Insanity and Hype
Robin Williams likes to work without a net. If you've ever seen a recording of him onstage, you know what we mean: His shows are totally improvised, just the irrepressible Williams and the audience, usually howling with laughter. No canned jokes, no dress rehearsal, no repeating funny lines that worked last time. His movie roles always start with a script, but Hollywood directors and millions of fans have come to count on Williams -- and his peculiar genius for improvisation -- to make them laugh, or cry, often when they least expect it.And since his early days on TV as Mork from Ork, Williams, now 54, has seldom disappointed. From a homeless man suffering from dementia in The Fisher King, to a divorced father who dresses up as a nanny in Mrs. Doubtfire, he's tackled characters of every stripe. In full comedy mode, this month he'll play Bob Munro in RV, a movie about a workaholic father who takes his family on a business trip in a motor home.

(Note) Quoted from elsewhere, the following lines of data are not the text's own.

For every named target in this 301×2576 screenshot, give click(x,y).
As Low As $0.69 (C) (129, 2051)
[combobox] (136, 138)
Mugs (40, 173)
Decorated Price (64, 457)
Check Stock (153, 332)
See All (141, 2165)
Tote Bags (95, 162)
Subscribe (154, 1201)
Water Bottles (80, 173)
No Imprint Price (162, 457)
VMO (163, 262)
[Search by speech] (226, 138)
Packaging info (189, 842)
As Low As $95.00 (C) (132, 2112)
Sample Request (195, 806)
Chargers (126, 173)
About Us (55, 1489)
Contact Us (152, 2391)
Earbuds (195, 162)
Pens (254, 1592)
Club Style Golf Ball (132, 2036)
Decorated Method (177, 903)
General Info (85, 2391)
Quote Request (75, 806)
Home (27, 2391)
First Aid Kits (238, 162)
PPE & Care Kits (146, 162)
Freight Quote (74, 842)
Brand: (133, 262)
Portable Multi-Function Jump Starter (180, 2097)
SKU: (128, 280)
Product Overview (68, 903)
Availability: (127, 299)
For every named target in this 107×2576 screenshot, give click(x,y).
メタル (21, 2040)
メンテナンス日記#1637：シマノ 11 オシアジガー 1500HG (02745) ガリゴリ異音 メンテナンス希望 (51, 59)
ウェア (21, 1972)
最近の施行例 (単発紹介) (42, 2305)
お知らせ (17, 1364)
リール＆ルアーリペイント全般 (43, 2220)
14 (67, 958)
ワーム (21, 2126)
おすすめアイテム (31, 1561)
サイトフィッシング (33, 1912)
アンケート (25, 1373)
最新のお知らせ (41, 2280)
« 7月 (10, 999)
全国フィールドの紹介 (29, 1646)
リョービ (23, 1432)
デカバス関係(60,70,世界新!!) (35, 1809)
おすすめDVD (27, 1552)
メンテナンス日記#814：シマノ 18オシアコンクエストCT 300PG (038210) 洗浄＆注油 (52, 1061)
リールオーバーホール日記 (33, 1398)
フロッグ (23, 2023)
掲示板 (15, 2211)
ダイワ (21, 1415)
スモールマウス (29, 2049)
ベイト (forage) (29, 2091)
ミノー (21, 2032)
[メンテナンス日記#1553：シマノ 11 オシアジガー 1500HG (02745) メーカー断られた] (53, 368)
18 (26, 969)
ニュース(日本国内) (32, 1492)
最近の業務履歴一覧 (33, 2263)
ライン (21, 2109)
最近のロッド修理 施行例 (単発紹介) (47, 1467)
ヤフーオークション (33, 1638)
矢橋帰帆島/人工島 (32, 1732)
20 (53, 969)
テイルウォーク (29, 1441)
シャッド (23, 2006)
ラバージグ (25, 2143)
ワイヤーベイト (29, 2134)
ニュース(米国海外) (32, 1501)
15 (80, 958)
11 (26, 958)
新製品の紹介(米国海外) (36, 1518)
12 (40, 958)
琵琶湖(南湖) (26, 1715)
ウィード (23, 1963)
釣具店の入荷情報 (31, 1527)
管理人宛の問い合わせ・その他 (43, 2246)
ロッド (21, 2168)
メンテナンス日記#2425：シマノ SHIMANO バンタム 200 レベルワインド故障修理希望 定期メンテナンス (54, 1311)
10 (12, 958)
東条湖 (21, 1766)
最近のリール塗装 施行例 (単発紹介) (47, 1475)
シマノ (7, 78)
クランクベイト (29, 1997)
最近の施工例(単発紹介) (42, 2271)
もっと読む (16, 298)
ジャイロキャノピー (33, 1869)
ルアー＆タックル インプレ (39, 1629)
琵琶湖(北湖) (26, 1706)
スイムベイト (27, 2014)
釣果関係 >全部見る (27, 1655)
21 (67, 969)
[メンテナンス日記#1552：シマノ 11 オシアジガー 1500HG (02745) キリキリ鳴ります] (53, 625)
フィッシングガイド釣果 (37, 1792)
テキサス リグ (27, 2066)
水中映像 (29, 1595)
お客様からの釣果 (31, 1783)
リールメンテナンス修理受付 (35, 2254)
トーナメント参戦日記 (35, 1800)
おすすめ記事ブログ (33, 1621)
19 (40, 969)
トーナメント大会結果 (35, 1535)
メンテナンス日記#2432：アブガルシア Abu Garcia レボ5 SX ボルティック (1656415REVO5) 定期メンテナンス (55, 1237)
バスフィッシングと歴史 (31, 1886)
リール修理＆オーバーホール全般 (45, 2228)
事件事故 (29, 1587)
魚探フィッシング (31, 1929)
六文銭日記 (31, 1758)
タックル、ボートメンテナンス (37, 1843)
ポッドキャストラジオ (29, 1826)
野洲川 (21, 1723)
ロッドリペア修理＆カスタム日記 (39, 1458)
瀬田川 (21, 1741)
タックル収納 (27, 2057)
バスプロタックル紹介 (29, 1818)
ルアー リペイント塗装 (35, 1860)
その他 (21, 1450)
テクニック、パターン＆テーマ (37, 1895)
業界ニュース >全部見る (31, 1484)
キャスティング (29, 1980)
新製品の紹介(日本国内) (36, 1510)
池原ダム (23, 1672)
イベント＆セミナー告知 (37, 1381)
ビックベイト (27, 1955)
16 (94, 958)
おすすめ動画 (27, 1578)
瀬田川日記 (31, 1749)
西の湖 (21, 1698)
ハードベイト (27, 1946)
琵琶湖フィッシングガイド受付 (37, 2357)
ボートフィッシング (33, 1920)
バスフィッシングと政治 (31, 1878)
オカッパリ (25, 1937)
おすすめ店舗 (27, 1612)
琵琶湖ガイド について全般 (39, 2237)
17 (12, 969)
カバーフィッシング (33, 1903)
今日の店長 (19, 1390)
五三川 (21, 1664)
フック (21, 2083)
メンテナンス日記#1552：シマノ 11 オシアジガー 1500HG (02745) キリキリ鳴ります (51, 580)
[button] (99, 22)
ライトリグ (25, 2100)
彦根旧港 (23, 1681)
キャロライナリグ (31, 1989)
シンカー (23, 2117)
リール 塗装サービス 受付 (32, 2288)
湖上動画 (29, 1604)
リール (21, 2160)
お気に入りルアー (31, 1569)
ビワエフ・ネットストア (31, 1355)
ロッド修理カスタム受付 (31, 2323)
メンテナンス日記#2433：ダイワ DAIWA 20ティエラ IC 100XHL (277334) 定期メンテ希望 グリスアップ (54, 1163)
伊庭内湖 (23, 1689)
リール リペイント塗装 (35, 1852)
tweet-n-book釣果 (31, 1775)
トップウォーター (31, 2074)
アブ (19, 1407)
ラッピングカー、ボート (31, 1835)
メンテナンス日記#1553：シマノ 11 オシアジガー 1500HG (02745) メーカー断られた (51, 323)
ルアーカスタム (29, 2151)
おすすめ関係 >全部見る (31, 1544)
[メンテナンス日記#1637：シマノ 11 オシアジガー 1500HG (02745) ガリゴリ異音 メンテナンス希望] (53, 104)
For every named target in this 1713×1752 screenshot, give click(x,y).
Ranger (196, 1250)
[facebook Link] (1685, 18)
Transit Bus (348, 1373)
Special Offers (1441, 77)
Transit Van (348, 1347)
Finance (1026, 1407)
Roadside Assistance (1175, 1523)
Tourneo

Over the years, journalists who interview Williams have learned to expect the unexpected. So at Reader's Digest we were prepared to be greeted by Williams reciting the Gettysburg Address as James Brown using a Croatian accent while performing a German slap dance. Instead, we met a subdued, normal guy -- who happens to be abnormally funny.
RD: You trained at Juilliard, a very serious acting school. When did you start concentrating on humor?
Williams: I left school and couldn't find acting work, so I started going to clubs where you could do stand-up. I've always improvised, and stand-up was this great release. All of a sudden it was just me and the audience.
RD: What's that like, working in front of a live audience?
Williams: It's frightening and exhilarating. It's like combat. Look at the metaphors: You kill when it works; you die when it doesn't.
RD: You bomb.
Williams: Bombing is bad. Killing is good.
RD: Do you remember your first routine?
Williams: Vaguely. It was in San Francisco, in the '70s, at this place called The Committee. I was a football quarterback on acid -- kind of a funky Lawrence Welk, like Welk doing Soul Train. It was a pretty wild time.
RD: There are different kinds of humorists -- the political type like Jon Stewart, or the more observational like Jerry Seinfeld. How would you define your humor?
Williams: It's kind of the lazy Susan effect. It has samples of all -- blue, some very personal observations, some political observations, some world observations, some making fun of the celebrity world, and it's insanity and hype. It kind of goes everywhere.
RD: Do you work from a script?
Williams: No. It's more like headlines. "German Pope." You build off a topic and explore how far you can go.
RD: Do you practice?
Williams: No, I don't practice anything. I spend time looking over ideas and then just get out and do it. Even when I did my Broadway show, I did 15 minutes no one had seen before, because that was the night that Michael Jackson protested about Al Sharpton bailing on him. I said, "Wow, if that man bails on you, this must be really a lost cause."
RD: Wouldn't it be safer to script it?
Williams: Safer is not a good thing.
RD: Do you ever self-censor?
Williams: People would say I never censor. As Billy Crystal says, "I don't have that button."
RD: Is anything not funny to you?
Williams: Anything that is not funny at a certain point will be funny.
RD: You've gotten away with stuff others wouldn't. Why?
Williams: Maybe it's a likability, that I seem fluffy. Occasionally I will be angry -- someone will really push the button. But I always came from the idea that I enjoy this. It's a blast. Maybe that keeps it from being intense.
RD: At this point do you consider yourself a comic first, then an actor, or vice versa?
Williams: For me, they're interchangeable. They feed each other nicely. And comedy pays the bills if I can't find a film.